Oleh: Andri Setiawan
Kecintaan para tapol Pulau Buru pada anjing peliharaan
mereka memicu "perang".
Tapol di Pulau Buru.
(visualdocumentationproject.wordpress.com).
“Leo ini besok kita sembelih,” kata seorang tahanan politik (tapol) Pulau Buru kepada kawan-kawannya.
“Oh jangan! Leo ini kalau masuk hutan, di depan ada ular dia cepet. Jangan, jangan Leo!” sergah majikan Leo.
“Hercules kita potong,” usul yang lainnya.
“Jangan Hercules!” seru majikan Hercules.
Keributan pun terjadi. Setiap sebuah nama diajukan,
selalu ada yang menolaknya. Leo, Hercules, dan nama-nama itu adalah nama anjing
peliharaan para tapol Pulau Buru. Anjing mana yang akan disembelih besok, bisa
menjadi topik perdebatan yang panas.
“Jadi setiap kita mau potong anjing, perang!” kata Lukas Tumiso, seorang bekas tapol Pulau Buru yang kini tinggal di Panti Jompo Waluya Sejati Abadi, Jalan Kramat V, Jakarta Pusat.
Lukas Tumiso ditahan di Pulau Buru sejak Agustus 1969
hingga Desember 1979. Laki-laki berusia 79 tahun ini masih bisa bercerita
panjang lebar tentang kondisi Pulau Buru saat ia ditahan, tentang kisahnya
menyelamatkan karya-karya Pramoedya Ananta Toer, hingga yang tak kalah menarik,
tentang bagaimana para tahanan mendapat asupan daging.
Salah satu sumber daging di kamp adalah dari
anjing-anjing yang dipelihara di sana.
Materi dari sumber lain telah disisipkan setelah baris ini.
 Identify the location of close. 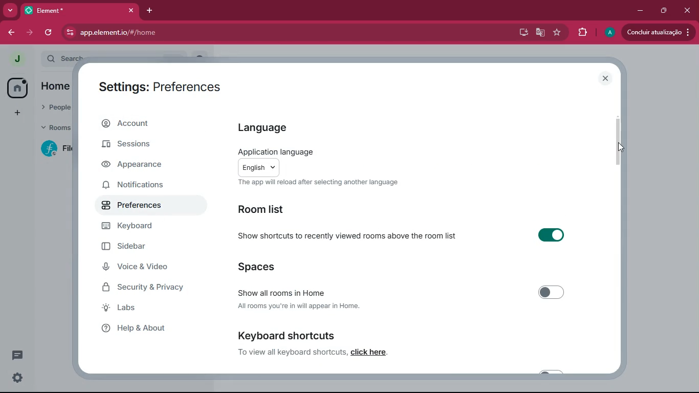
(607, 79).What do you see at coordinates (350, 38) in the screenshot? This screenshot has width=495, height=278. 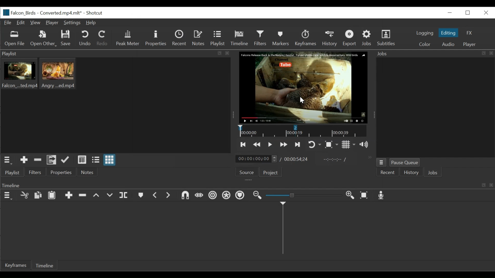 I see `Export` at bounding box center [350, 38].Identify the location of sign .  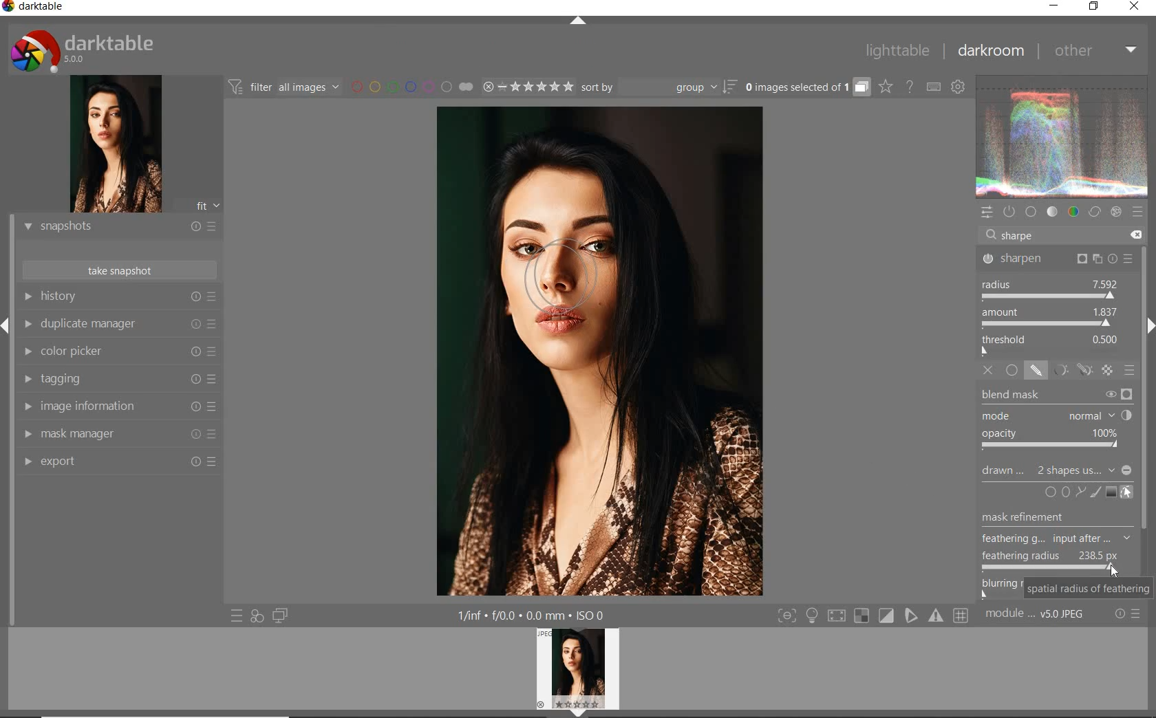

Sayangnya, setiap anjing tentu saja
punya cerita tersendiri bagi pemiliknya.
Ada anjing yang ditemukan dalam keadaan pincang dan
dirawat hingga sehat. Ada anjing diberi makan seperti anak sendiri, bahkan
mendapat makanan lebih enak dari pemiliknya. Sehingga untuk menyembelih satu
ekor anjing saja, mereka harus "perang".
“Akhirnya kita buat arisan. Semua harus setuju arisan. Siapa yang enggak setuju? Kalau enggak, perang!” ujar Tumiso.
Menurut Tumiso, kecintaan mereka terhadap anjing-anjing
peliharaannya memang luar biasa. Urusan makanan misalnya, pemilik anjing
seringkali mendahulukan anjingnya. Ketika mendapat ikan yang kecil-kecil, para
tapol biasanya masih mencari-cari daging ikannya barang cuma secuil. Sedangkan
mereka yang punya anjing langsung memberikannya kepada anjing peliharaannya.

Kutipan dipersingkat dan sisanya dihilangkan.